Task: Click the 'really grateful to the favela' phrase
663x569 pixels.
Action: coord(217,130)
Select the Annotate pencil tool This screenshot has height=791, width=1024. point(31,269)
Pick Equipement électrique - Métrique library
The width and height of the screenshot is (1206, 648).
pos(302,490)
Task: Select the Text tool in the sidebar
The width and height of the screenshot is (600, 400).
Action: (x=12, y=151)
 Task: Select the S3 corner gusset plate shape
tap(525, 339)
■ ■ ■ ■
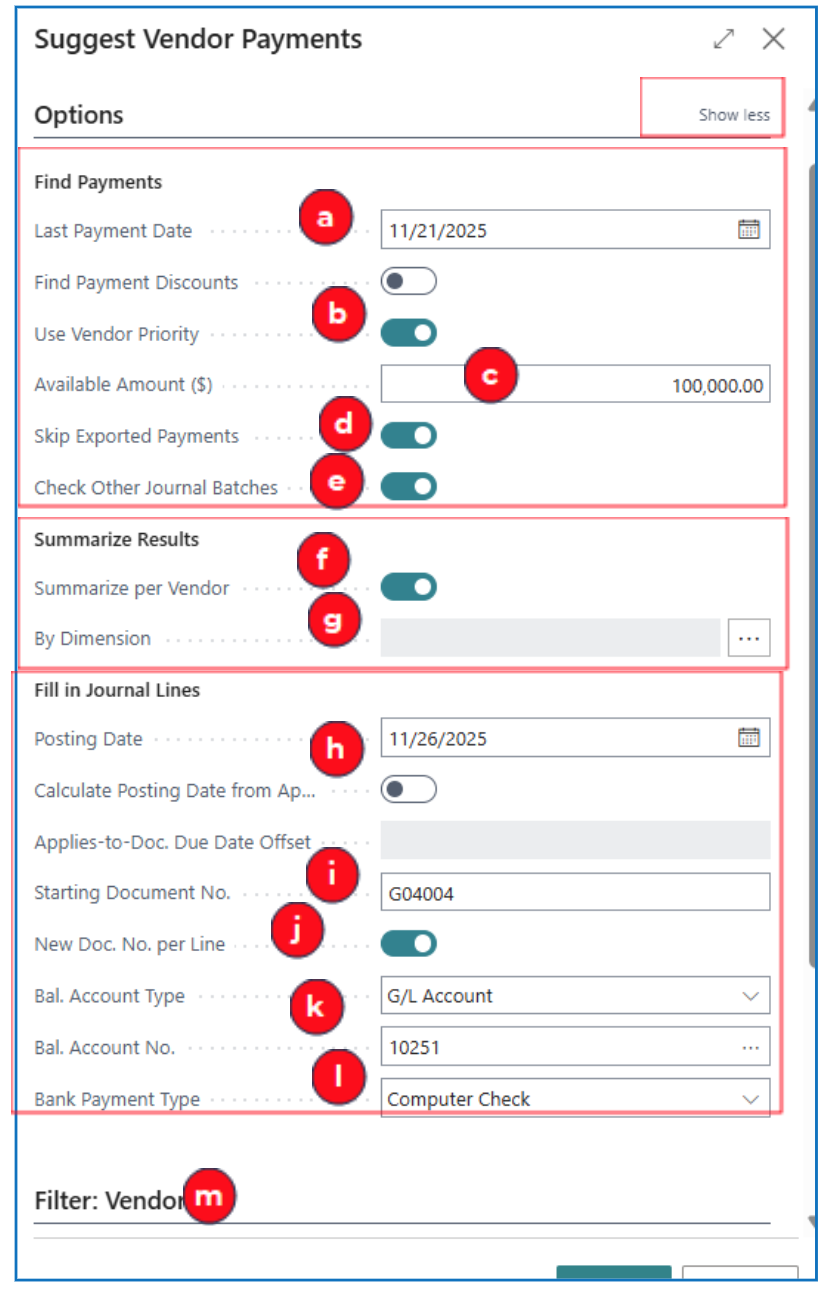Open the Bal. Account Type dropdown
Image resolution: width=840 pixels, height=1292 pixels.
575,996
■ ■ ■ ■
Rewrite the stretch of lines from the one containing "Task: Click the" through the one containing "tap(525, 339)", replacing "Select" with "Choose" and leaving everything else unchanged.

Task: Click the 'really grateful to the favela' phrase
663x569 pixels.
Action: coord(217,130)
Choose the Annotate pencil tool This screenshot has height=791, width=1024. point(31,269)
Pick Equipement électrique - Métrique library
The width and height of the screenshot is (1206, 648).
pos(302,490)
Task: Choose the Text tool in the sidebar
The width and height of the screenshot is (600, 400).
Action: (x=12, y=151)
 Task: Choose the S3 corner gusset plate shape
tap(525, 339)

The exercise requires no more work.